● **To be done**
• a. Decide whether each statement agrees with the rye malt transcript, answering yes or no and quoting the words that settle it: (i) The rye pale ale has little enough rye that no rice hulls are needed. (ii) The brew that ran off without rice hulls took place about five years ago. (iii) Cleaning up the spilled mash took roughly an hour.
• b. Render this sentence from the rye malt transcript in Spanish: "If I do a collaboration, I always sprinkle a little rye into the malt bill."

Brian Buckowski (01:08:37):
Yeah, I mean rye, I call it the quicksand of malt is what I call it, but in our rye pale ale, there’s only 10%, so we don’t have to use any rice hulls. I would say anything over 10%, you better start adding some rice hulls for your [inaudible 01:08:58] efficiency. It was funny because I do collaborations all around the world, and I have stuck many mashes where people just didn’t believe me because that’s one of my things. If I do a collaboration, I always sprinkle a little rye into the malt bill. But I remember brewing with left hand, gosh, this was probably 10 years ago or so, and they didn’t use any rice hulls and it was probably like a three-hour runoff.

(01:09:28)
But the crazy part was is that it held on to so much work or last runnings in the mash that when we opened to grain out, it just spilled all over the brewhouse floor, and it was like an hour to clean this stuff up. It was just like quicksand. It was pretty funny. So yeah, it can get really nasty, but like I said, 10% usually isn’t that hard, but I would say once you get up to 15 or so, I would start to introduce some rice hulls for laudability.

● **Material provided**

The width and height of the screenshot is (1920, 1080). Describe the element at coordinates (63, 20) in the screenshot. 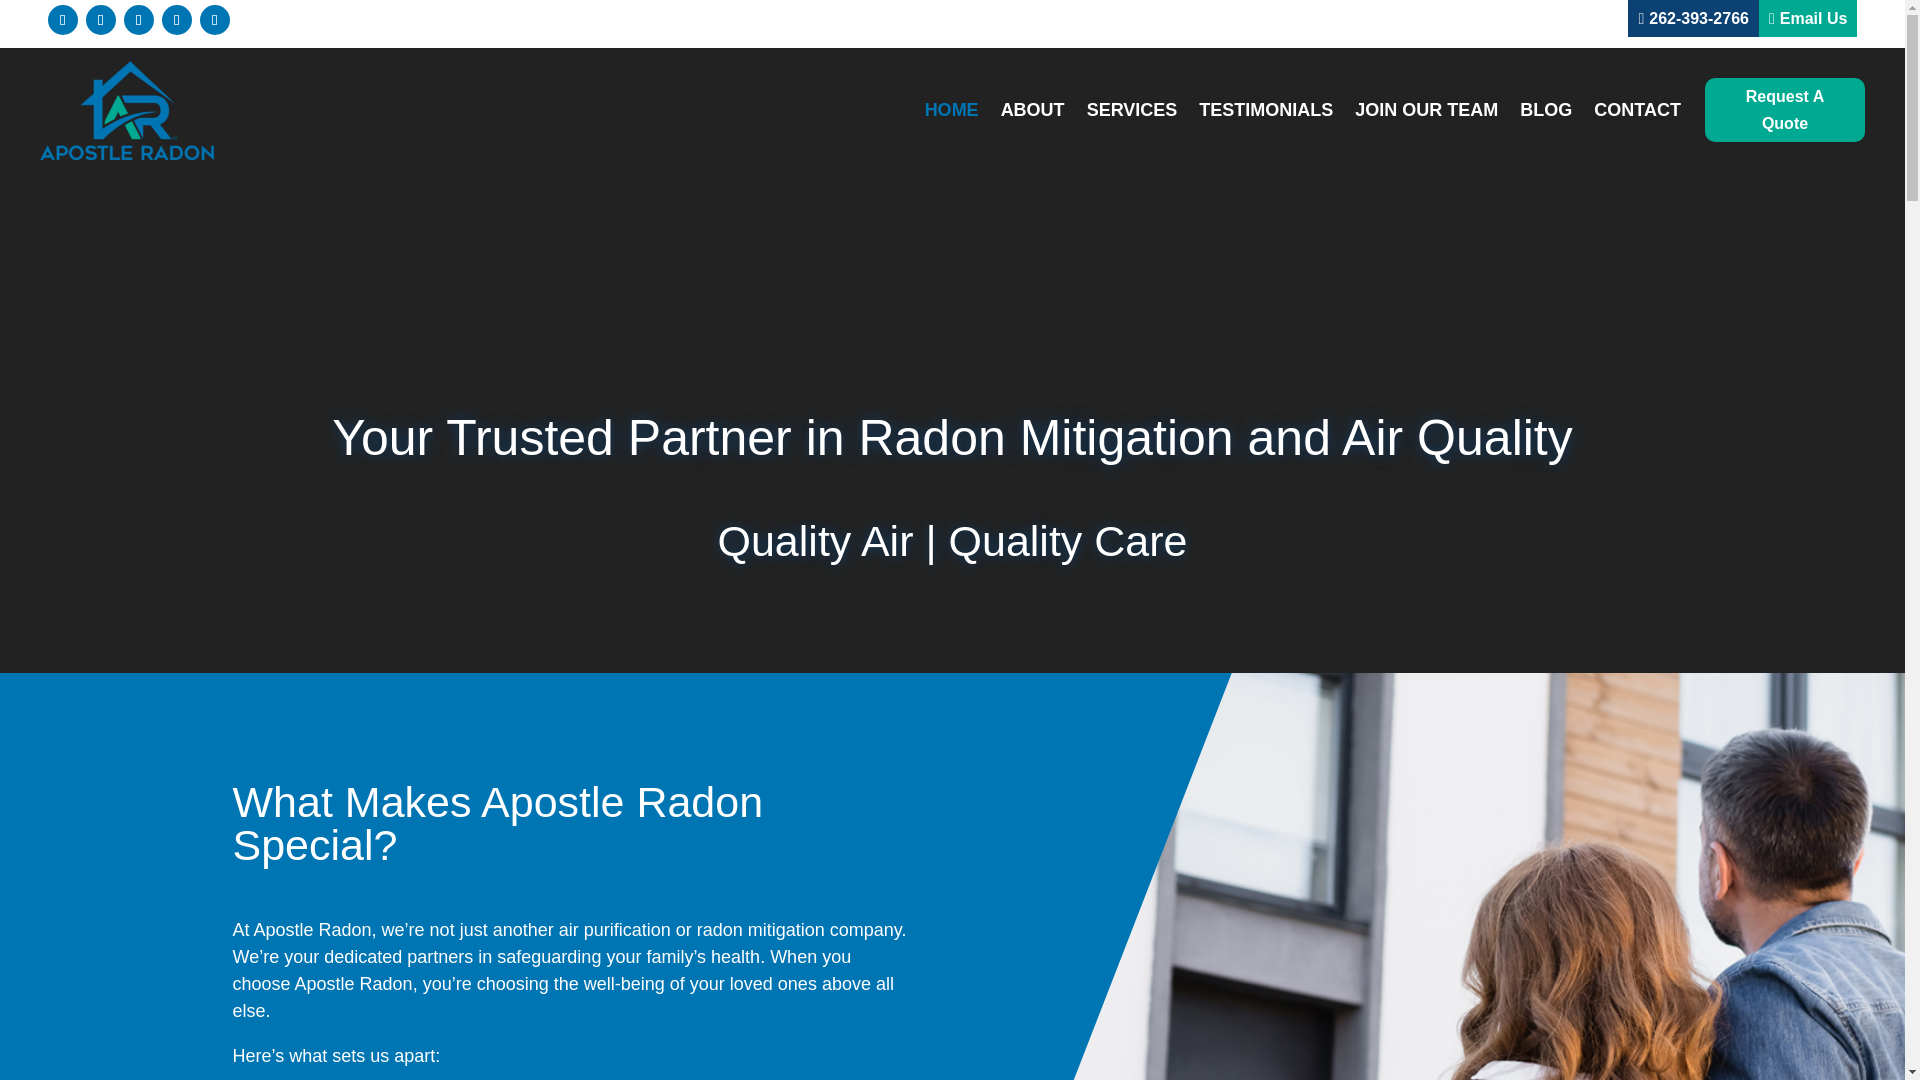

---

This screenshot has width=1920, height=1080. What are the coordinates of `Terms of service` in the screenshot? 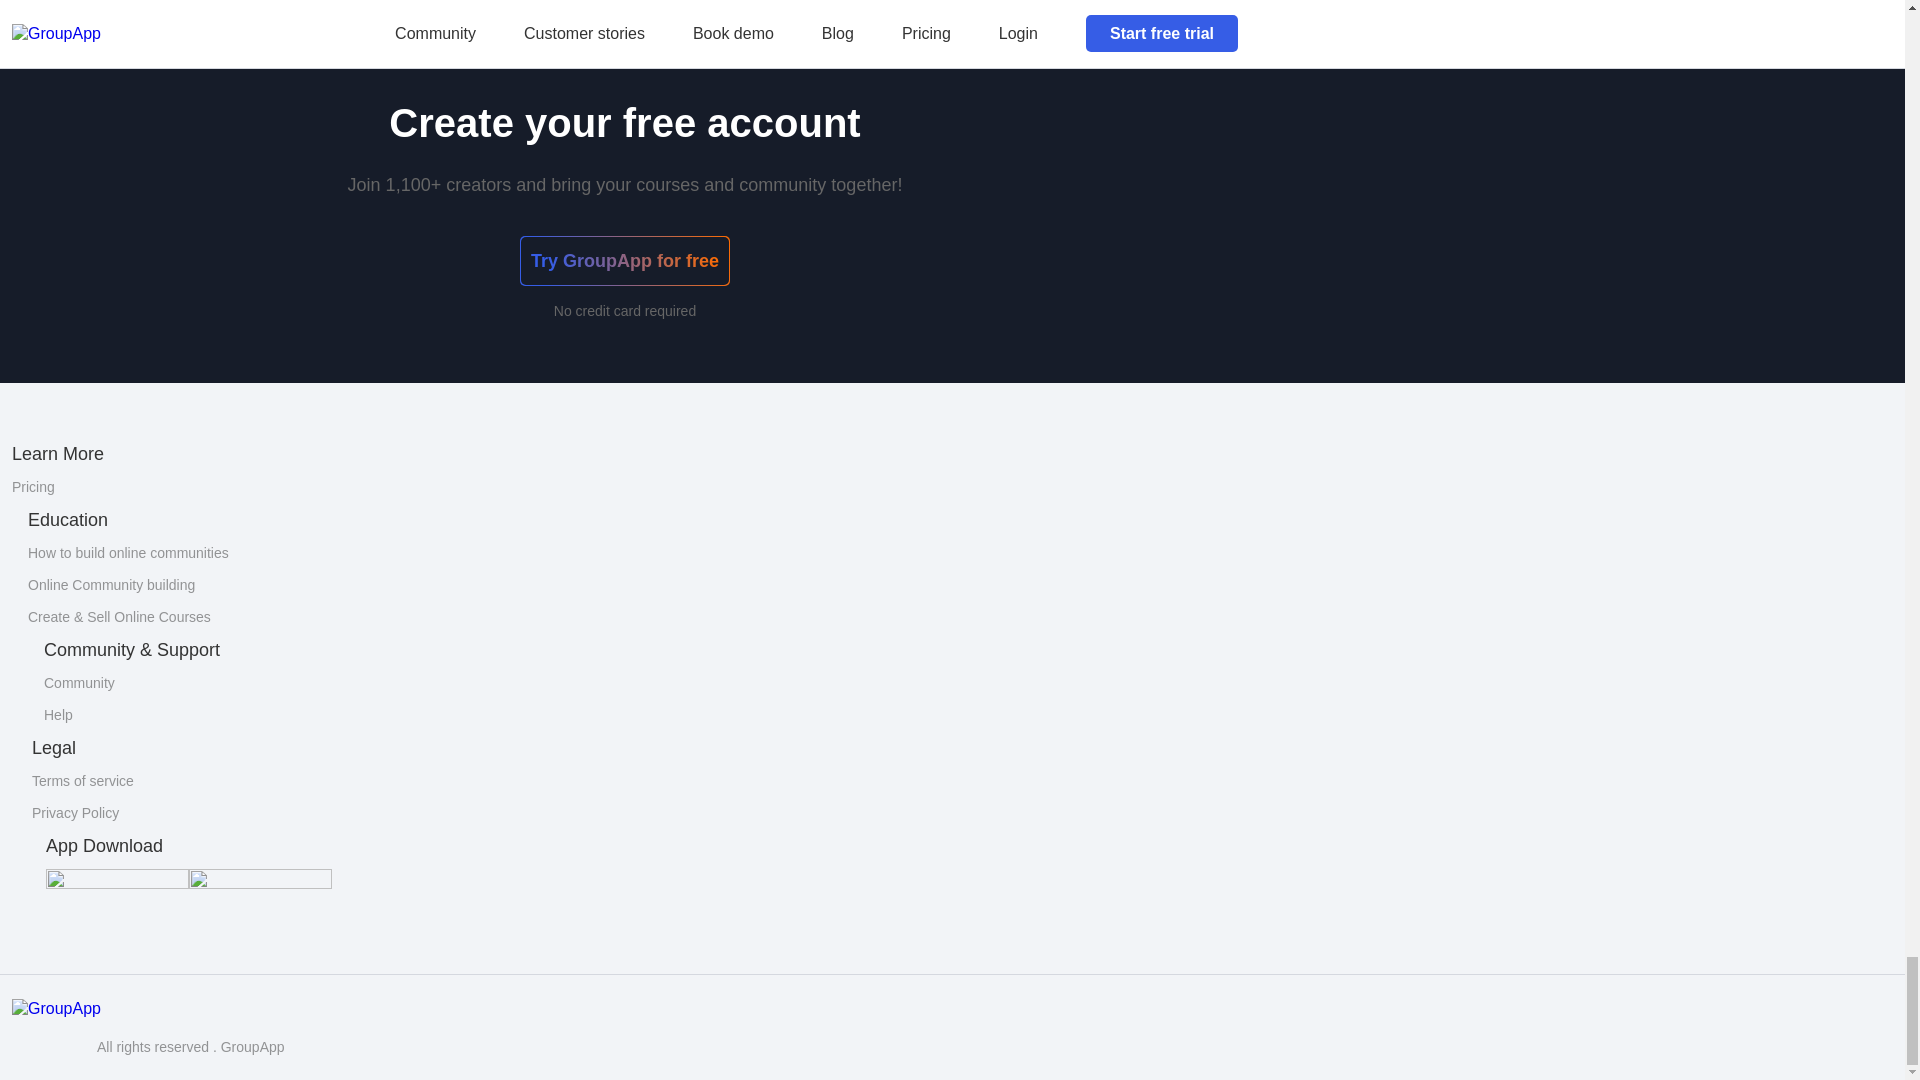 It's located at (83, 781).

● **Final results**
• a.
(i) Yes: "in our rye pale ale, there’s only 10%, so we don’t have to use any rice hulls."
(ii) No: "this was probably 10 years ago or so"
(iii) Yes: "it was like an hour to clean this stuff up."

• b. Si hago una colaboración, siempre agrego un poco de centeno a la mezcla de maltas.